◆ Recorded data
────────
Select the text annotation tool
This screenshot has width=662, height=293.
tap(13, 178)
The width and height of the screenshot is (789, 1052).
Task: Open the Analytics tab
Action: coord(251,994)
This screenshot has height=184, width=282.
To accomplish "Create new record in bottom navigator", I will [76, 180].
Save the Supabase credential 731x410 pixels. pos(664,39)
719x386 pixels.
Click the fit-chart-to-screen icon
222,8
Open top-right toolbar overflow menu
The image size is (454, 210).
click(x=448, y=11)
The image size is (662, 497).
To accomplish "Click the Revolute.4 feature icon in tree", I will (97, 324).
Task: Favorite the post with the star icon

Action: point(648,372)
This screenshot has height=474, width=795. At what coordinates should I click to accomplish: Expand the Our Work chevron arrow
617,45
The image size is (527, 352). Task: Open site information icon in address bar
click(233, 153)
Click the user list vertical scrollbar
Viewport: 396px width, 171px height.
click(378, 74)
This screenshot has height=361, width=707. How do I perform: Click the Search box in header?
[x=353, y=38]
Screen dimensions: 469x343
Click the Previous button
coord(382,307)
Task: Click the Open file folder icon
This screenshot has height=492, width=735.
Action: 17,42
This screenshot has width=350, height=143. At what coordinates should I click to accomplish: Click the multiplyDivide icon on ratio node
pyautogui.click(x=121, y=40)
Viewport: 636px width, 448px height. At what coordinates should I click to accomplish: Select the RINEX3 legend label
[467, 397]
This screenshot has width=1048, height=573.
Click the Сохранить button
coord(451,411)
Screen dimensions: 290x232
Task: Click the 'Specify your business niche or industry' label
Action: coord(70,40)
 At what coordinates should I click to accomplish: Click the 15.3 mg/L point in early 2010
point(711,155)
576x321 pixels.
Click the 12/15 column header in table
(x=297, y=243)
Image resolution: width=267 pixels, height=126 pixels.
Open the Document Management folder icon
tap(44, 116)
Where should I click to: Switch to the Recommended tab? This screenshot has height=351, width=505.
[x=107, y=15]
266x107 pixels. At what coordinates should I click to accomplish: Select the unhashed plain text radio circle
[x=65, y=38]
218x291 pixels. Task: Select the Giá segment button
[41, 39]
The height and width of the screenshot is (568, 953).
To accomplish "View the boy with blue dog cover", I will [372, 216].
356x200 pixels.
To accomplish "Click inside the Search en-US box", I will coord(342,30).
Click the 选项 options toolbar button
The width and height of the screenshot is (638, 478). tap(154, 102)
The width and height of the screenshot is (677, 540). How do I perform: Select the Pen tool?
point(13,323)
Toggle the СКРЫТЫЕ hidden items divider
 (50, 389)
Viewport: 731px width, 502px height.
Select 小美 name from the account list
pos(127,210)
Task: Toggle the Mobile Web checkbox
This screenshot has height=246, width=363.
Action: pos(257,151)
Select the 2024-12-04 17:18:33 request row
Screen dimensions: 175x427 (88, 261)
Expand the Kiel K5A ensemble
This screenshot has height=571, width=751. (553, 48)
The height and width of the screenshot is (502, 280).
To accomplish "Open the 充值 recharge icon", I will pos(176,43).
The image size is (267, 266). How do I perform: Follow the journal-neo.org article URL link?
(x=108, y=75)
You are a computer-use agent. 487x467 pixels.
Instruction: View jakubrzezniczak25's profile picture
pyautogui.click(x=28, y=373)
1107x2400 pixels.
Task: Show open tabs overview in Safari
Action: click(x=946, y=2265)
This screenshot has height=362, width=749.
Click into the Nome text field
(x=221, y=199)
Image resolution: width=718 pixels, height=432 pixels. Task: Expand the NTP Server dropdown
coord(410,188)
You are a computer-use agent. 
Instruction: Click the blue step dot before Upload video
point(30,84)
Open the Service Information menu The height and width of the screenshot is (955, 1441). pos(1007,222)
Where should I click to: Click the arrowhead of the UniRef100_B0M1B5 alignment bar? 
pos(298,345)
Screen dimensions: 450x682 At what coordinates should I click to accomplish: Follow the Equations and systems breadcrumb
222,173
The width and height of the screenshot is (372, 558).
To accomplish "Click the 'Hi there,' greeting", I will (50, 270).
────────
◆ PROBLEM TO WORK ON
All of the entries above are to be printed again exactly.

◆ RESPONSE TO THIS TASK
Select the text annotation tool
This screenshot has width=662, height=293.
tap(13, 178)
The width and height of the screenshot is (789, 1052).
Task: Open the Analytics tab
Action: coord(251,994)
This screenshot has height=184, width=282.
To accomplish "Create new record in bottom navigator", I will [76, 180].
Save the Supabase credential 731x410 pixels. pos(664,39)
719x386 pixels.
Click the fit-chart-to-screen icon
222,8
Open top-right toolbar overflow menu
The image size is (454, 210).
click(x=448, y=11)
The image size is (662, 497).
To accomplish "Click the Revolute.4 feature icon in tree", I will (97, 324).
Task: Favorite the post with the star icon

Action: point(648,372)
This screenshot has height=474, width=795. At what coordinates should I click to accomplish: Expand the Our Work chevron arrow
617,45
The image size is (527, 352). Task: Open site information icon in address bar
click(233, 153)
Click the user list vertical scrollbar
Viewport: 396px width, 171px height.
click(378, 74)
This screenshot has height=361, width=707. How do I perform: Click the Search box in header?
[x=353, y=38]
Screen dimensions: 469x343
Click the Previous button
coord(382,307)
Task: Click the Open file folder icon
This screenshot has height=492, width=735.
Action: 17,42
This screenshot has width=350, height=143. At what coordinates should I click to accomplish: Click the multiplyDivide icon on ratio node
pyautogui.click(x=121, y=40)
Viewport: 636px width, 448px height. At what coordinates should I click to accomplish: Select the RINEX3 legend label
[467, 397]
This screenshot has width=1048, height=573.
Click the Сохранить button
coord(451,411)
Screen dimensions: 290x232
Task: Click the 'Specify your business niche or industry' label
Action: coord(70,40)
 At what coordinates should I click to accomplish: Click the 15.3 mg/L point in early 2010
point(711,155)
576x321 pixels.
Click the 12/15 column header in table
(x=297, y=243)
Image resolution: width=267 pixels, height=126 pixels.
Open the Document Management folder icon
tap(44, 116)
Where should I click to: Switch to the Recommended tab? This screenshot has height=351, width=505.
[x=107, y=15]
266x107 pixels. At what coordinates should I click to accomplish: Select the unhashed plain text radio circle
[x=65, y=38]
218x291 pixels. Task: Select the Giá segment button
[41, 39]
The height and width of the screenshot is (568, 953).
To accomplish "View the boy with blue dog cover", I will [372, 216].
356x200 pixels.
To accomplish "Click inside the Search en-US box", I will coord(342,30).
Click the 选项 options toolbar button
The width and height of the screenshot is (638, 478). tap(154, 102)
The width and height of the screenshot is (677, 540). How do I perform: Select the Pen tool?
point(13,323)
Toggle the СКРЫТЫЕ hidden items divider
 (50, 389)
Viewport: 731px width, 502px height.
Select 小美 name from the account list
pos(127,210)
Task: Toggle the Mobile Web checkbox
This screenshot has height=246, width=363.
Action: pos(257,151)
Select the 2024-12-04 17:18:33 request row
Screen dimensions: 175x427 (88, 261)
Expand the Kiel K5A ensemble
This screenshot has height=571, width=751. (553, 48)
The height and width of the screenshot is (502, 280).
To accomplish "Open the 充值 recharge icon", I will pos(176,43).
The image size is (267, 266). How do I perform: Follow the journal-neo.org article URL link?
(x=108, y=75)
You are a computer-use agent. 487x467 pixels.
Instruction: View jakubrzezniczak25's profile picture
pyautogui.click(x=28, y=373)
1107x2400 pixels.
Task: Show open tabs overview in Safari
Action: click(x=946, y=2265)
This screenshot has height=362, width=749.
Click into the Nome text field
(x=221, y=199)
Image resolution: width=718 pixels, height=432 pixels. Task: Expand the NTP Server dropdown
coord(410,188)
You are a computer-use agent. 
Instruction: Click the blue step dot before Upload video
point(30,84)
Open the Service Information menu The height and width of the screenshot is (955, 1441). pos(1007,222)
Where should I click to: Click the arrowhead of the UniRef100_B0M1B5 alignment bar? 
pos(298,345)
Screen dimensions: 450x682 At what coordinates should I click to accomplish: Follow the Equations and systems breadcrumb
222,173
The width and height of the screenshot is (372, 558).
To accomplish "Click the 'Hi there,' greeting", I will (50, 270).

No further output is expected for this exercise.